Brief — Print the lines that run from the line with "You are a GUI agent. The screenshot is 1280×1310." to the line with "Ofrecemos Formación", keeping both end lines, exactly as they appear in the entries below, and nothing else.

(Pixel coordinate grounding data)
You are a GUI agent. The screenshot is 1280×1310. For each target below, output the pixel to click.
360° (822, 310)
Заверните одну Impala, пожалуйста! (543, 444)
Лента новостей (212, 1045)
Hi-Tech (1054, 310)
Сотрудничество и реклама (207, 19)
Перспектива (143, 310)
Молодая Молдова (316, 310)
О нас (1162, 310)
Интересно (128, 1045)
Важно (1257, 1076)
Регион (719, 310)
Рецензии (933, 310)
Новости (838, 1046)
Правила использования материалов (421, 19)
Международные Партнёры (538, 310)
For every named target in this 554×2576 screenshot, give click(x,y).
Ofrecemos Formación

* * *

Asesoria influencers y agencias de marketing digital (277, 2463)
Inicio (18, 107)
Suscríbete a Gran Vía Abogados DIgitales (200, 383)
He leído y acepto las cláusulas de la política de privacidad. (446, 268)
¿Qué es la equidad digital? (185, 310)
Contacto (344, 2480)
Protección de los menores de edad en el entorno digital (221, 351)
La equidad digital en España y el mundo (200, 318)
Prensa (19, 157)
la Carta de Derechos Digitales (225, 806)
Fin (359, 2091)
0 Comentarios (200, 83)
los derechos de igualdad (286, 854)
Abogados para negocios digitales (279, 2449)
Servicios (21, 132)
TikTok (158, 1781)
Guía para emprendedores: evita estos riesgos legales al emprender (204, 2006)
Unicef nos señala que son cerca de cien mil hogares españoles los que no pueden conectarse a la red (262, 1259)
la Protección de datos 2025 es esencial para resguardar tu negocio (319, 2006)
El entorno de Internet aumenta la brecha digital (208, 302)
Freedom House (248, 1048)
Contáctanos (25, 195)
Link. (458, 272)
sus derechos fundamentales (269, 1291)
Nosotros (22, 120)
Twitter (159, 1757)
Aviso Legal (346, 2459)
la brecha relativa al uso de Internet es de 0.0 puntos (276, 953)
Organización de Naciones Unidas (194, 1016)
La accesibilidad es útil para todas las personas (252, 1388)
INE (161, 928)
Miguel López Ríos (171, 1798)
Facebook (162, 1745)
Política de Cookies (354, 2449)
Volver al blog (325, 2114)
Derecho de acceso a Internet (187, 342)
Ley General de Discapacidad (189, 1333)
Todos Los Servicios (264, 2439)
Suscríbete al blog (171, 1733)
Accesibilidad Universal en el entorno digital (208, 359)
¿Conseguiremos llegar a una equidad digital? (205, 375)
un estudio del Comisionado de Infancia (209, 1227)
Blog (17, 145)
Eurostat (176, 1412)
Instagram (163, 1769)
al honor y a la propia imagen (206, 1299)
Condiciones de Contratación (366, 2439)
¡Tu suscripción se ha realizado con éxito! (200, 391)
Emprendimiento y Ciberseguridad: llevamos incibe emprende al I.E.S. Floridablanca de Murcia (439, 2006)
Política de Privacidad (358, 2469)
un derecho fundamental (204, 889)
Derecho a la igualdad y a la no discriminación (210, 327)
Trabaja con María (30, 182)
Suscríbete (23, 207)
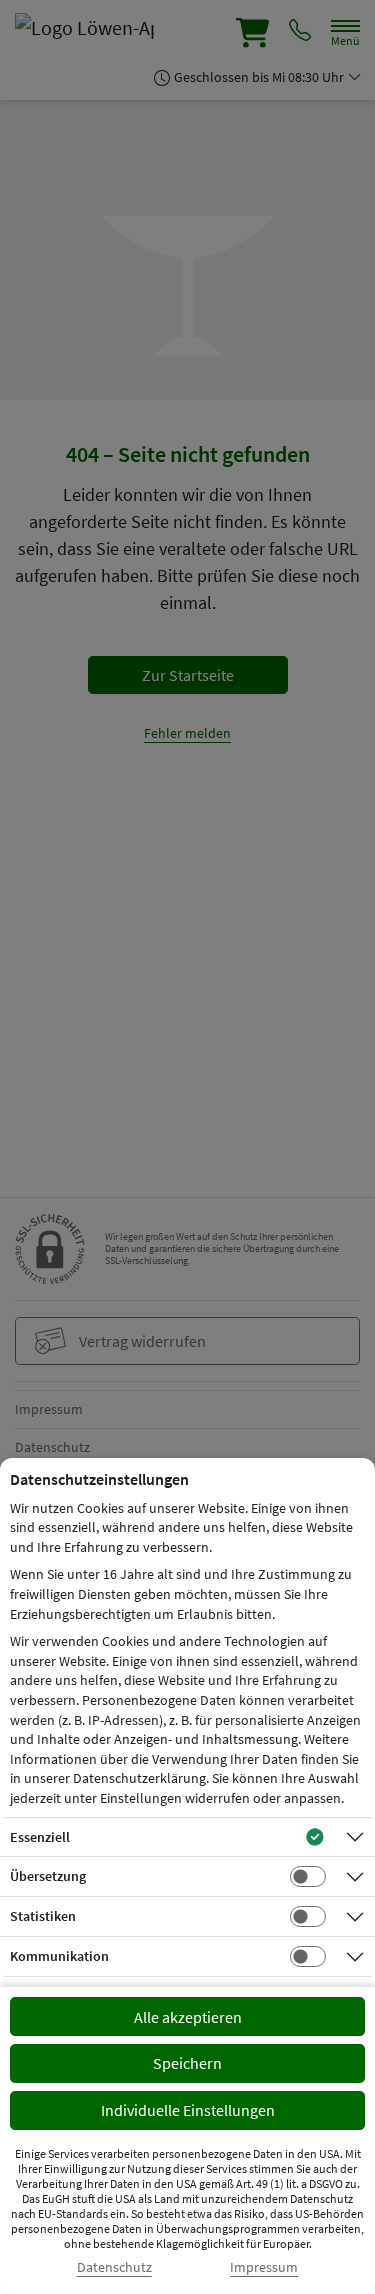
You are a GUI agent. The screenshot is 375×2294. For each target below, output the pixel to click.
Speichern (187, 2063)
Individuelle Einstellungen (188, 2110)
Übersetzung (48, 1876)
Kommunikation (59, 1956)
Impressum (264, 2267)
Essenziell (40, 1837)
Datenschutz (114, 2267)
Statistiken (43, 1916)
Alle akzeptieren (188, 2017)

Response to this exercise —
You are a GUI agent. The screenshot is 1280×1310. For each target below, output the pixel to click.
360° (822, 310)
Заверните одну Impala, пожалуйста! (543, 444)
Лента новостей (212, 1045)
Hi-Tech (1054, 310)
Сотрудничество и реклама (207, 19)
Перспектива (143, 310)
Молодая Молдова (316, 310)
О нас (1162, 310)
Интересно (128, 1045)
Важно (1257, 1076)
Регион (719, 310)
Рецензии (933, 310)
Новости (838, 1046)
Правила использования материалов (421, 19)
Международные Партнёры (538, 310)
For every named target in this 554×2576 screenshot, give click(x,y).
Ofrecemos Formación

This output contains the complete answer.